Hyperpolarized [1‐ 13 C] alanine production: A novel imaging biomarker of renal fibrosis

Purpose Renal tubulointerstitial fibrosis is strongly linked to the progressive decline of renal function seen in chronic kidney disease. State‐of‐the‐art noninvasive diagnostic modalities are currently unable to detect the earliest changes associated with the onset of fibrosis. This study was undertaken to evaluate the potential for detecting the earliest alterations in fibrogenesis using a biofluid‐based method and metabolic hyperpolarized [1‐ 13 C]pyruvate imaging.
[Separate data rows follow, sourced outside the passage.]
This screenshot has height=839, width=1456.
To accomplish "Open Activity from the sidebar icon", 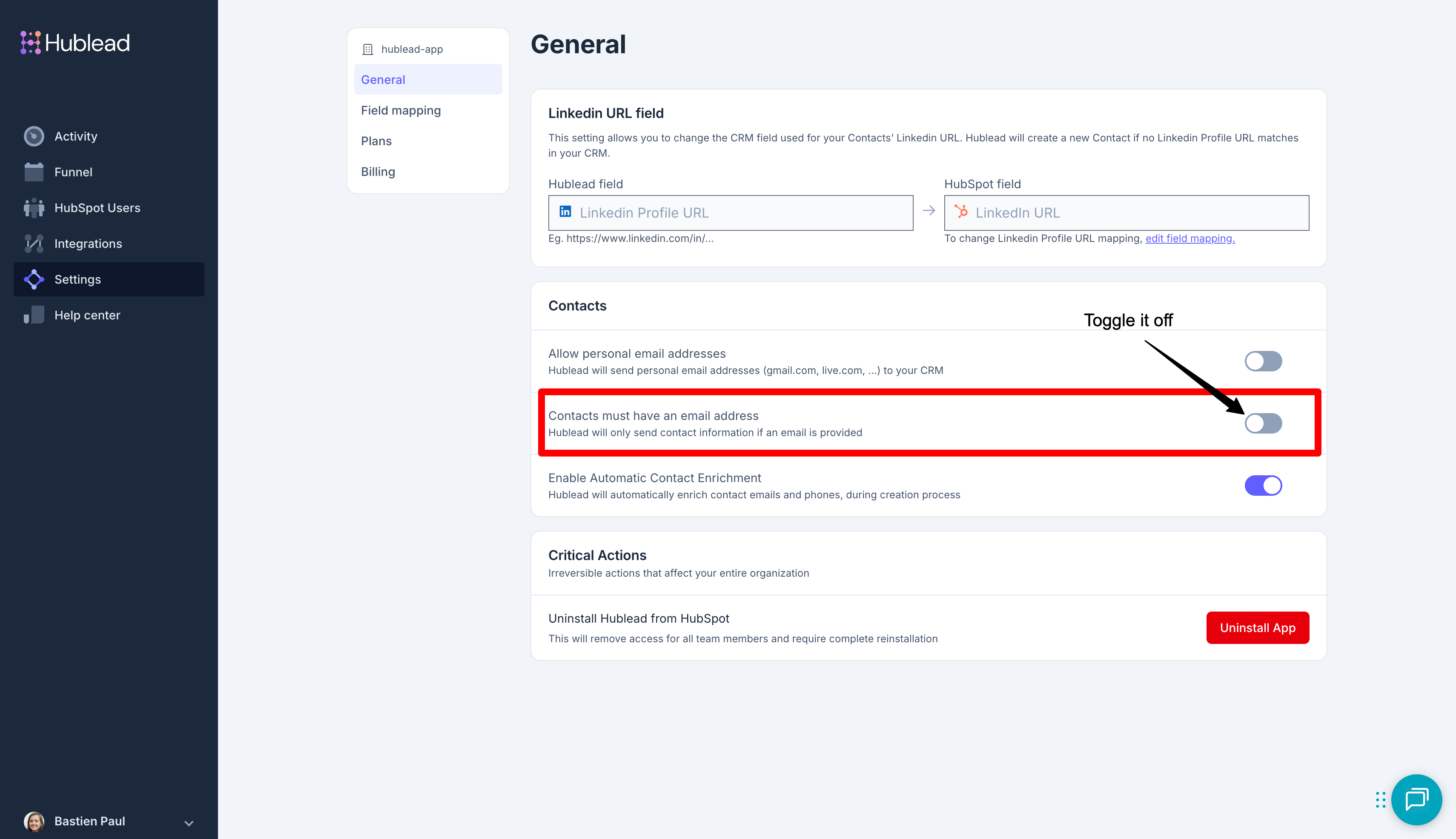I will (x=34, y=137).
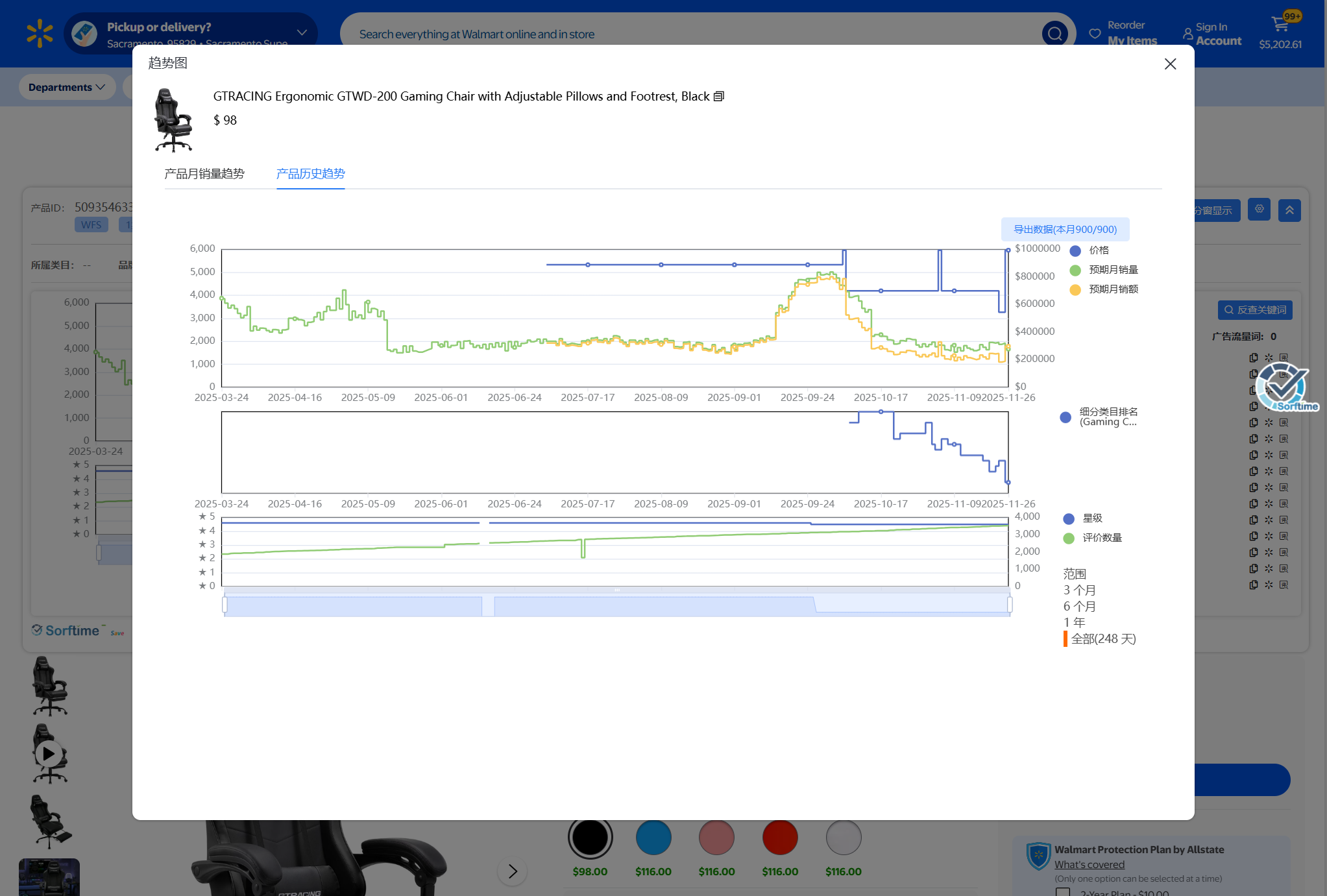Open the shopping cart icon

tap(1280, 24)
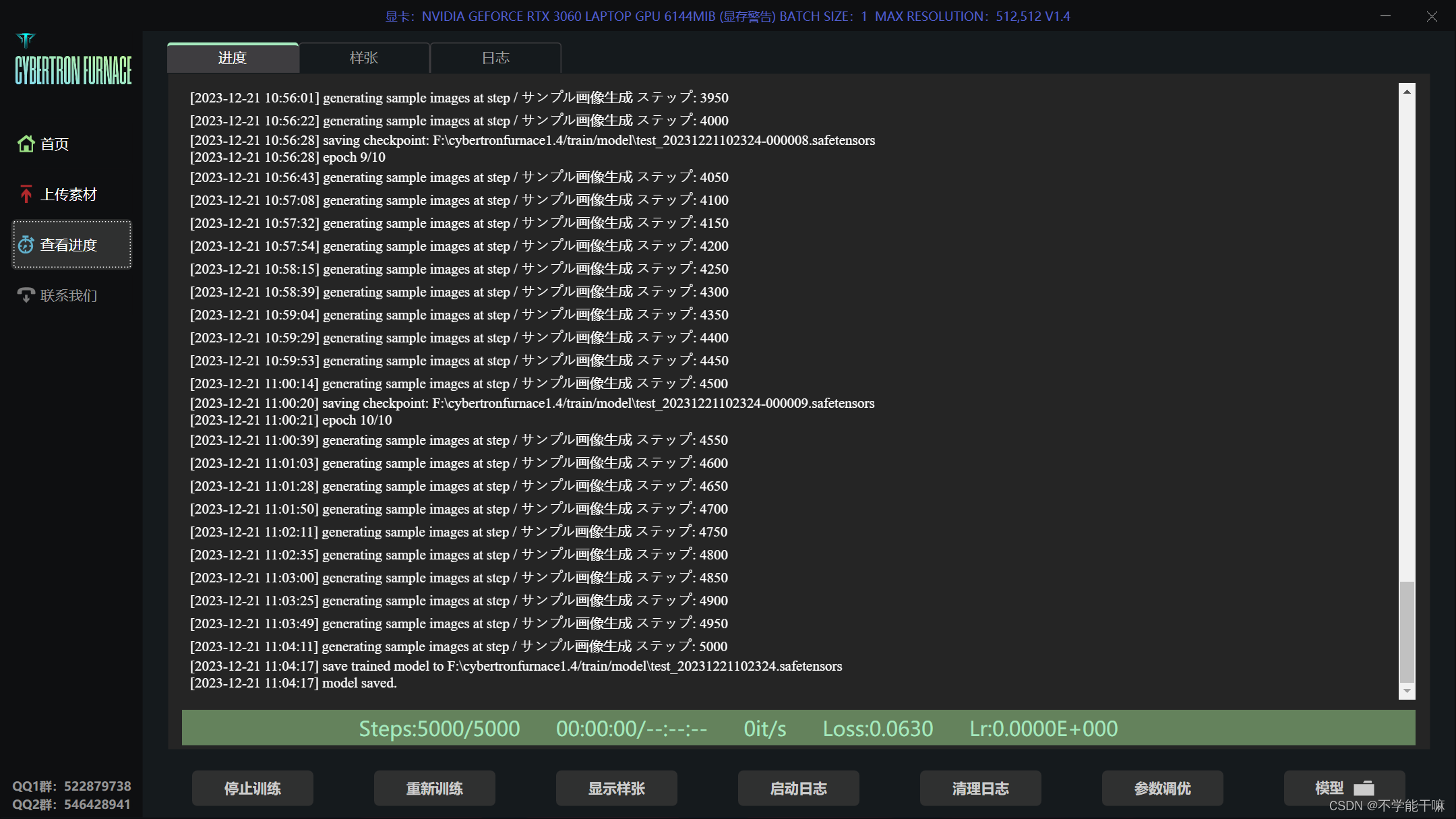Click the log scrollbar up arrow
Screen dimensions: 1456x819
(x=1407, y=92)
Methods We evaluated renal fibrosis in a combined ischemia reperfusion–induced and streptozotocin‐induced diabetic nephropathy rodent model by hyperpolarized [1‐ 13 C]pyruvate MRI and correlated the metabolic MRI parameters with biomarkers of fibrosis measured on renal tissue and plasma/urine. Results The hyperglycemic rats experienced maladaptive injury repair after the ischemic insults, as shown by the elevation in the injury markers kidney injury molecule‐1 and neutrophil gelatinase–associated lipocalin. Renal function was significantly impaired in the ischemic hyperglycemic kidney, as seen in the reduced perfusion and single‐kidney glomerular filtration rate. A deranged energy metabolism was detected in the ischemic hyperglycemic kidney, as seen in the reduced fractional perfusion of lactate. Renal fibrosis biomarkers correlated significantly with the alanine production. Conclusion Hyperpolarized carbon‐13 MRI provides a promising approach to assess renal fibrosis in an animal model of fibrotic chronic kidney disease. In particular, the metabolic supply of amino acids for fibrogenesis (alanine production) correlates well with biomarkers of fibrosis. Thus, [1‐ 13 C]pyruvate‐to‐[1‐ 13 C]alanine conversion might be a candidate for noninvasive assessment of renal fibrogenesis.